━━ Documento

Ciertas discusiones no pierden su relevancia de una manera estrictamente efímera. Casualmente es que se dé la casualidad de una serie de episodios que de alguna que otra forma han concernido, directa o indirectamente, a quienes aportan o atestiguan estos espacios de colaboración y contribución a la necesaria batalla cultural.
La pasada semana, durante más de cuarenta y ocho horas, la cuenta de Navarra Confidencial fue suspendida en la red social Twitter, con la excusa de que se representaba a un niño menor de trece años (cuando tan solo se pretendió indicar que el próximo 3 de diciembre se cumplía el décimoquinto aniversario fundacional del primer confidencial digital navarro).
La ofensiva no resultó sorprendente, ni se atreve uno, desde su punto de vista, a atribuirla a un mero error. Sabemos que no es la primera vez que el soporte técnico de este servicio de microblogging pone excusas para vetar cuentas contrarias a las ideologías revolucionarias y «progres» (conservadores, tradicionalistas y libertarios de derecha).
El hecho en sí volvió a abrir conversaciones (afirmar lo contrario es, en cierta medida, mentir o hacerse el despistado). Precisamente, se volvieron a intercambiar propuestas sobre servicios alternativos como Gab y Parler (este último, muy popularizado cuando se intentó contribuir, por parte del ente de Jack Dorsey, a declarar a Biden como presidente) así como críticas sobre la libertad de expresión en redes.

━━━━
━━ Registros almacenados

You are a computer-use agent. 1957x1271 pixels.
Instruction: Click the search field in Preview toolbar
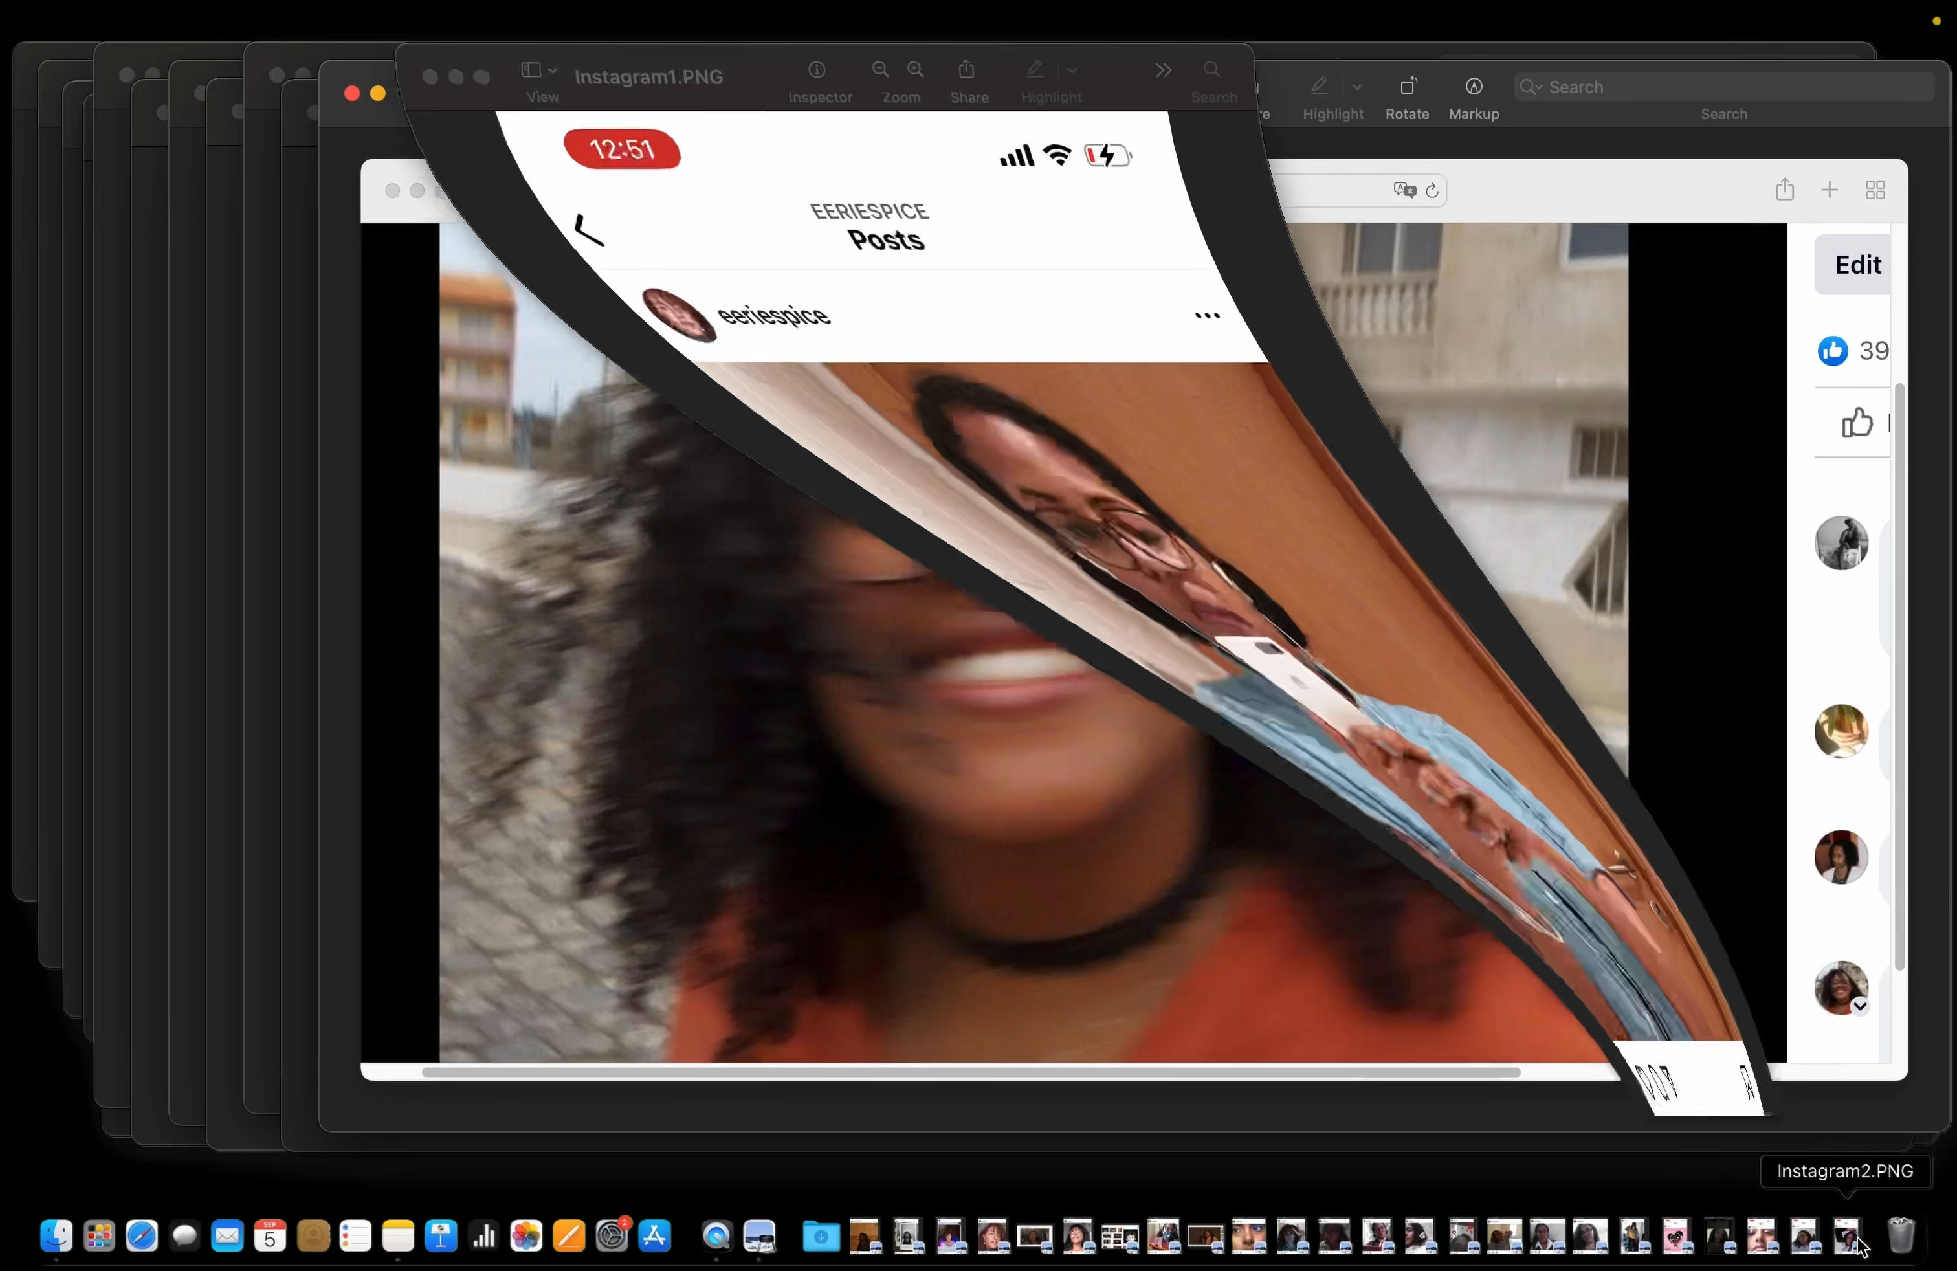(x=1723, y=86)
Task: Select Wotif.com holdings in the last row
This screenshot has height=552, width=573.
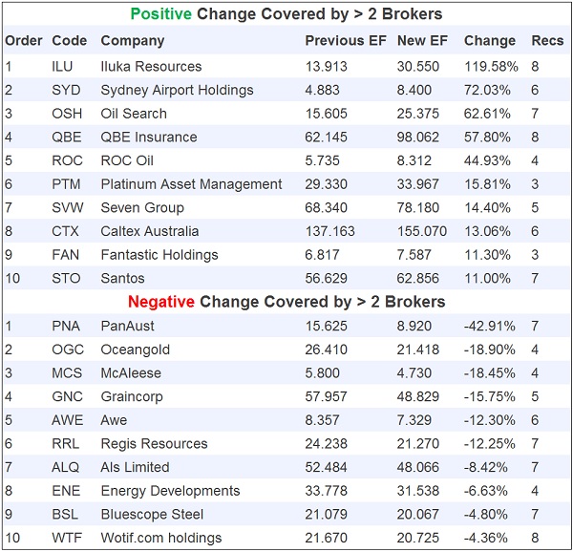Action: pos(160,538)
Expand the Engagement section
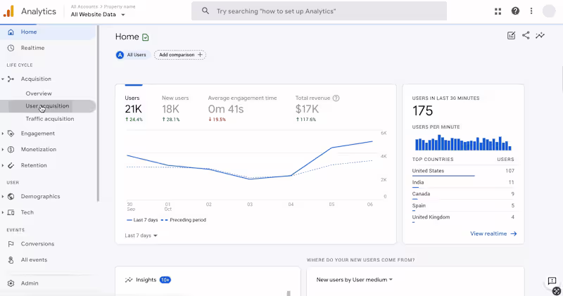Viewport: 563px width, 296px height. click(x=37, y=134)
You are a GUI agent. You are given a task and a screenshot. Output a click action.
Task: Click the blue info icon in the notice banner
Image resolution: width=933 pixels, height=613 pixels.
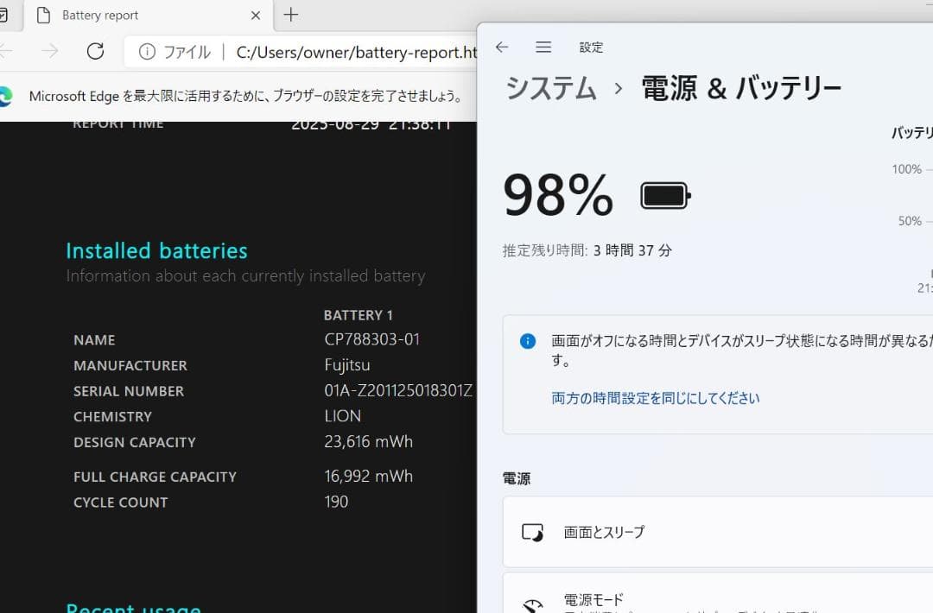(527, 341)
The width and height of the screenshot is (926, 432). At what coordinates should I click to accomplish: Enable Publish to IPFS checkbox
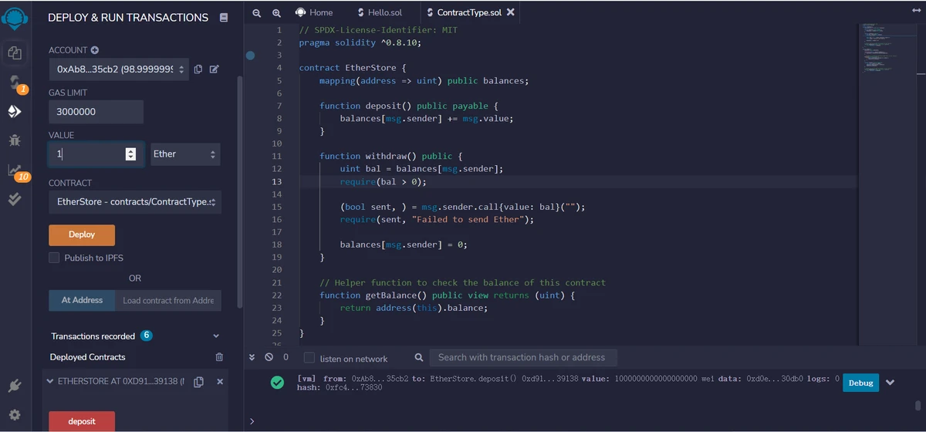point(54,258)
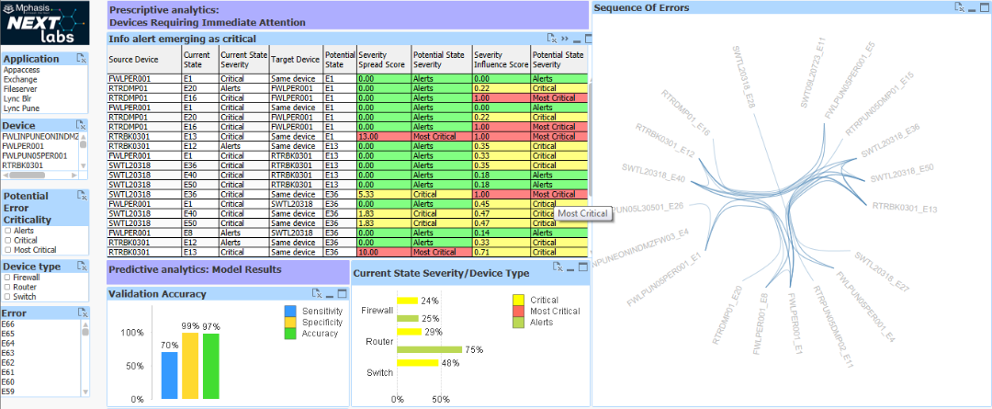Tick the Firewall device type checkbox
The image size is (992, 409).
tap(7, 276)
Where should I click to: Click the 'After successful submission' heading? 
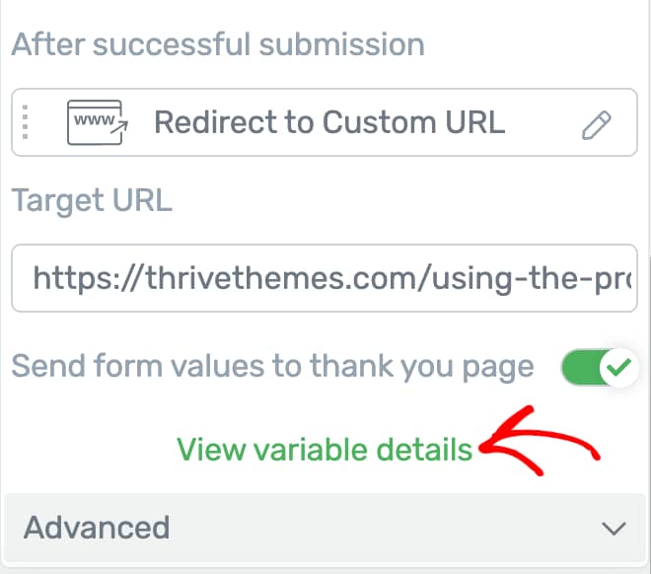[218, 44]
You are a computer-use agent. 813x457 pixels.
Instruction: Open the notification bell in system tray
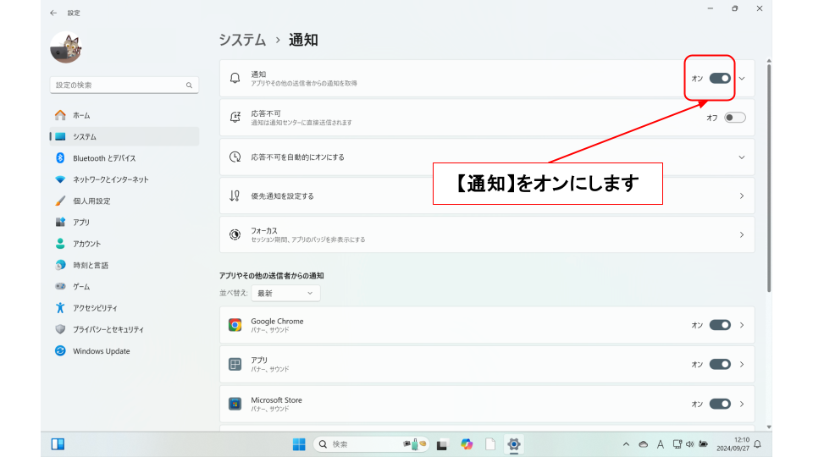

━━━━

**Tareas a realizar**
**1.** Según el texto sobre la suspensión de la cuenta de Navarra Confidencial, ¿durante cuánto tiempo estuvo suspendida dicha cuenta en Twitter?
**2.** Reanuda el texto sobre la suspensión de la cuenta de Navarra Confidencial a partir de su última oración.
Las líneas constituyen material aparte, independiente del texto.

**Respuestas por tarea**
**1.** Durante más de cuarenta y ocho horas.

**2.**
No obstante, a priori, es mi interés que el quid de estas discusiones se centre en el interrogante o duda sobre si los servicios que ofrecen las grandes corporaciones (denominadas, en inglés, Big Tech) son en realidad provisiones bajo régimen de monopolio que hacen imposible cualquier movimiento de competencia.
Mejor hablemos de oligopolio pretendido
Para empezar, cabe indicar que el monopolio es una situación que se da cuando el Estado asegura la provisión de una única oferta de servicio (por lo general, servicios que formarían parte de competencias única y exclusivamente estatales), sin perjuicio de que haya un incentivo elemental de la misma en base a lo que podemos considerar con efectos prácticos.
Esto no se da en el caso de las Big Tech en tanto que no existe ninguna normativa estatal que estipule un reparto de servicios de Web 2.0 entre empresas como Google, Apple, Microsoft, Facebook, Twitter y Amazon. Ni en los Estados Unidos ni por parte de un ente supranacional interesado en dictar una normativa extendida a todo el orbe.
De hecho, en sí, citando algunos ejemplos más o menos concretos, no estamos obligados a utilizar un sistema operativo (Android en el teléfono móvil y Windows en el portátil), un servicio de mensajería instantánea (Whatsapp) y un motor de búsqueda concretos (Google). Ahora bien, ¿por qué su cuota de mercado es tan alta?
Hablamos de servicios que gozan de considerable popularidad, siendo también cierto que muchas de estas compañías tratan de extender su abanico de servicios incluso ofertando (de manera voluntaria y no extorsionadora, pues todo hay que decirlo) la adquisición de otras tecnologías, como se dio con el entorno de desarrollo de apps llamado Firebase y el servicio de fotografías Flickr.
De hecho, hay quienes siendo conocedores de servicios alternativos como DuckDuckGo, Telegram y distros de Linux como Debian, tienen algún motivo personal para no cambiar a estos servicios, cuando, técnicamente, pueden utilizarlos para desempeñar determinadas tareas telemáticas (búsqueda, comunicación, etc.).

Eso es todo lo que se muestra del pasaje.